日医工 業務停止命令を受けたジェネリックメーカー

はじめに

 ジェネリックメーカーの過去の品質問題を振り返ることで、このような問題を二度と繰り返さないためにどうすればいいか考える一助としたいと思い、この記事を執筆します。過去の失敗に目を向けることでこれからの未来を一緒に考えていきましょう。

日医工が受けた行政処分

製造業に対する業務停止処分:32日

製造販売業に対する業務停止処分:24日

 これらは2021年3月5日付けで出されたものです。

日医工が犯した違反行為

 違反行為発覚のきっかけになったのは令和2年2月に富山県およびPMDA(独立行政法人 医薬品医療機器総合機構)が合同で行った無通告査察です。日医工はこれまで事前に通告があった査察ではデータの偽装や隠ぺいによって違反の発覚を逃れていましたが、この無通告査察によってGMP違反の疑いが判明しました。その後の調査で次の薬機法違反が確認されました。

1.承認書で規定された製造方法と異なる方法で製造・出荷

2.不適切な手順に基づき品質試験を実施

  どちらも本来は品質試験などの規格に不適合となるようなものを無理やり適合させるために行われておりました。逸脱が起こったら承認書に記載されていなくても再乾燥や再打錠を行い品質試験に適合するようにしたり、正当な理由もないのに繰り返し試験をして適合させたりしていました。

不正を生んだ企業風土

「現場では欠品を避けることが絶対で、法令遵守の意識が不足していた。設備投資は進めてきたが現場にかなりの負担があり、社員に対しての教育も不十分だった」と田村社長は会見で釈明した

後発薬大手、日医工が「製造不正10年」の唖然 ワンマン社長の売上高至上主義が招いた歪み | 医薬品・バイオ | 東洋経済オンライン (toyokeizai.net)

 やはり日医工も出荷に追われて無理に生産計画を達成するために不正を行ったいたことが分かります。日医工はジェネリック医薬品市場の拡大とともに買収を繰り返しながら急成長してきた企業であり、品目数は業界でも断トツで多かったです。しかし、企業の管理能力がその成長スピードに全く追い付いていなかったことで歪が発生したのでしょう。そして、田村社長自身がその現場の歪に目を向けることがなかったことも原因の一つといえます。

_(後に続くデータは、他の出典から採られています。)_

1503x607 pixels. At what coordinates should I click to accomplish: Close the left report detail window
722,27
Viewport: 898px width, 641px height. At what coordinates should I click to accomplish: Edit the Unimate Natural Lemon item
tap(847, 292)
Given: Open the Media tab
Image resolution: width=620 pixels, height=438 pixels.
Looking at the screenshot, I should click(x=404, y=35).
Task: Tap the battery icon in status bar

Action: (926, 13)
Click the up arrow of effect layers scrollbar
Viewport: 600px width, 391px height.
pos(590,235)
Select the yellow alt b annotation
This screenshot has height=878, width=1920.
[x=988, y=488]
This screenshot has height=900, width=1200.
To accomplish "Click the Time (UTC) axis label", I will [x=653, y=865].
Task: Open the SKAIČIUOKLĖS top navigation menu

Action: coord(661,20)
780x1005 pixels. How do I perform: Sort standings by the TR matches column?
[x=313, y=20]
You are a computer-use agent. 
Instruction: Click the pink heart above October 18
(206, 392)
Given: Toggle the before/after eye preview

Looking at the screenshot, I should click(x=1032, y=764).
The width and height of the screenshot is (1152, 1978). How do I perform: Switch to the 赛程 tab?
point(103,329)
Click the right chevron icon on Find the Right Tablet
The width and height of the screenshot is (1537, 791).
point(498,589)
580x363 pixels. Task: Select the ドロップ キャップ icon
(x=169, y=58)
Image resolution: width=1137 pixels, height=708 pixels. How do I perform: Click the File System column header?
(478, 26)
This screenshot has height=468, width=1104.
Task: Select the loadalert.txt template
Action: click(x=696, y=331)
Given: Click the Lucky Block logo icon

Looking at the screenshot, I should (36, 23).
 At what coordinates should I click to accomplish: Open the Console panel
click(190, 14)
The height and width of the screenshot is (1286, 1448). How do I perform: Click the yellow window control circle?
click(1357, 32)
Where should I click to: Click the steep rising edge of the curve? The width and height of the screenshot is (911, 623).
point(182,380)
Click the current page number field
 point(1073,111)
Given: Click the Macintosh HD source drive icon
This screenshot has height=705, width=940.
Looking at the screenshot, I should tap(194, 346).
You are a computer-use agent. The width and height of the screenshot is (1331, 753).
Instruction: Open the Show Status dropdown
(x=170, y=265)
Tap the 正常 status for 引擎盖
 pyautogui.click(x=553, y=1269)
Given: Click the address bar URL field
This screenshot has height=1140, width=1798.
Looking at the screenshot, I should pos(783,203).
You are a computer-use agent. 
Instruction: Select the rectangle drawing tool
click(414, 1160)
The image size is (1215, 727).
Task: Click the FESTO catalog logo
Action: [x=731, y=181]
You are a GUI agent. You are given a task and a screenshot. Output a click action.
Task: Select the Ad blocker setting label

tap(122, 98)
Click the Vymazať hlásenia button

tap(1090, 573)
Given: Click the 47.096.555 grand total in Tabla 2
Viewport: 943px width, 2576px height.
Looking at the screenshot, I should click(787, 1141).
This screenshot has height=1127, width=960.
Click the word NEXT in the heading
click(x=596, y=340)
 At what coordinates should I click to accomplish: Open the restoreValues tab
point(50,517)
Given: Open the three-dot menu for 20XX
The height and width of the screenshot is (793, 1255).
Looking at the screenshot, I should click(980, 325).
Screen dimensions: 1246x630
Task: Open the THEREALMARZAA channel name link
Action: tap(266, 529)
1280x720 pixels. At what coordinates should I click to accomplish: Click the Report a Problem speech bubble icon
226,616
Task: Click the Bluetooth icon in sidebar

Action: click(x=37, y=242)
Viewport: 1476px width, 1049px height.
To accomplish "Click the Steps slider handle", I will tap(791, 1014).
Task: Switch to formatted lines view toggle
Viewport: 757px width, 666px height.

 しかし、私は日医工の社員が悪い部分を全て田村社長に押し付けすぎなのではないかとも思います。実際、調査報告書を見ても日医工では逸脱会議というものが開かれており、起こった逸脱の不適切な処理はそこで決定されていました。つまりはその逸脱会議に関わったQAや製造部長の責任もかなり大きいと思います。そして、偽装や隠ぺいなど誰が見てもおかしい作業をさせられながらもそれに従った一般社員もです。

 もちろん、この田村社長の責任は非常に重いです。しかし、田村社長が目立つだけに他の人間の責任にあまり目を向けられることがなく、この問題が収束してしまったように私は感じています。